── Dataset content

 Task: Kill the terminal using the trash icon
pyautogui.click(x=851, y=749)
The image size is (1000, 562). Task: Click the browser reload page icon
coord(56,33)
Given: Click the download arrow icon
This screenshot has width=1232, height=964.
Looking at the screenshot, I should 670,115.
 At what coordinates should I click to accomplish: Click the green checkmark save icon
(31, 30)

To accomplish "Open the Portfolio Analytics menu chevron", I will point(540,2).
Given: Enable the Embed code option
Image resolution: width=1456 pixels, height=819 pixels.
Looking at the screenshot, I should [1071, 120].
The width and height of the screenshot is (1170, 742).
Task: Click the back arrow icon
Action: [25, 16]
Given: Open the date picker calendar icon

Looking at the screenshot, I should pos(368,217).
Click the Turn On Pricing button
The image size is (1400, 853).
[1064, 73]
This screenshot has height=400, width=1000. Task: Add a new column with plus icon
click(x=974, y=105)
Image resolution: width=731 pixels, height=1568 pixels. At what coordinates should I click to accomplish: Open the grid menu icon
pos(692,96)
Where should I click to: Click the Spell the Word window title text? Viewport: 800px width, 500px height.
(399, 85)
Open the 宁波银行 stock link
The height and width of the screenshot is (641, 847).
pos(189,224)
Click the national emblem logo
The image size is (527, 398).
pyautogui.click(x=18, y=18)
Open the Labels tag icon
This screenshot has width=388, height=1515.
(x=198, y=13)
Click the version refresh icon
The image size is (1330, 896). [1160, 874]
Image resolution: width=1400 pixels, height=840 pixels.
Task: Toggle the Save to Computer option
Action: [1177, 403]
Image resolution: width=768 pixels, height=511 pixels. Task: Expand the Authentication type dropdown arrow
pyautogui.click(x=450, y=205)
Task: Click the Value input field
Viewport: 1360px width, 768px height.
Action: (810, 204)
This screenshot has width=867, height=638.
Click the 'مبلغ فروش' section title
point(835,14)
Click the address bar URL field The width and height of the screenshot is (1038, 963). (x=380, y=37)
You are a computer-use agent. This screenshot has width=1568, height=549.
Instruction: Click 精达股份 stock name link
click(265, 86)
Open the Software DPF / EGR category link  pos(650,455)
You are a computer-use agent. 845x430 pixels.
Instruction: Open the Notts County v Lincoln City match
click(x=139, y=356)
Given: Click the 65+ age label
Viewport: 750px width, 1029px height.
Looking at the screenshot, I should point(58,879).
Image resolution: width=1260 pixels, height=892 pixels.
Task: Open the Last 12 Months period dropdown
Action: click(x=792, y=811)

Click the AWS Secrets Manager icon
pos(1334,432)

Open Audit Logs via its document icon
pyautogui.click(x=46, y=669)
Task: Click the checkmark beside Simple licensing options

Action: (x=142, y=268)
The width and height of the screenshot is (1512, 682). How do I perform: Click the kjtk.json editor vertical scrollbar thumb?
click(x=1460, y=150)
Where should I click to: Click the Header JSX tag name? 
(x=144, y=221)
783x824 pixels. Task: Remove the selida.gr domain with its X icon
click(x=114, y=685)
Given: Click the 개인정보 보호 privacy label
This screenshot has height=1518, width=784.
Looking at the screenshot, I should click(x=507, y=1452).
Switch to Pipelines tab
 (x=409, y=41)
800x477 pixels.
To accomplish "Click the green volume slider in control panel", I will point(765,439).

────

Transcribe, exactly and without additions, the lines of the records above, beginning with the line that contains "Given: Open the date picker calendar icon" and ending with the line that contains "Click the address", both included.

Given: Open the date picker calendar icon

Looking at the screenshot, I should pos(368,217).
Click the Turn On Pricing button
The image size is (1400, 853).
[1064, 73]
This screenshot has height=400, width=1000. Task: Add a new column with plus icon
click(x=974, y=105)
Image resolution: width=731 pixels, height=1568 pixels. At what coordinates should I click to accomplish: Open the grid menu icon
pos(692,96)
Where should I click to: Click the Spell the Word window title text? Viewport: 800px width, 500px height.
(399, 85)
Open the 宁波银行 stock link
The height and width of the screenshot is (641, 847).
pos(189,224)
Click the national emblem logo
The image size is (527, 398).
pyautogui.click(x=18, y=18)
Open the Labels tag icon
This screenshot has width=388, height=1515.
(x=198, y=13)
Click the version refresh icon
The image size is (1330, 896). [1160, 874]
Image resolution: width=1400 pixels, height=840 pixels.
Task: Toggle the Save to Computer option
Action: [1177, 403]
Image resolution: width=768 pixels, height=511 pixels. Task: Expand the Authentication type dropdown arrow
pyautogui.click(x=450, y=205)
Task: Click the Value input field
Viewport: 1360px width, 768px height.
Action: (810, 204)
This screenshot has width=867, height=638.
Click the 'مبلغ فروش' section title
point(835,14)
Click the address bar URL field The width and height of the screenshot is (1038, 963). (x=380, y=37)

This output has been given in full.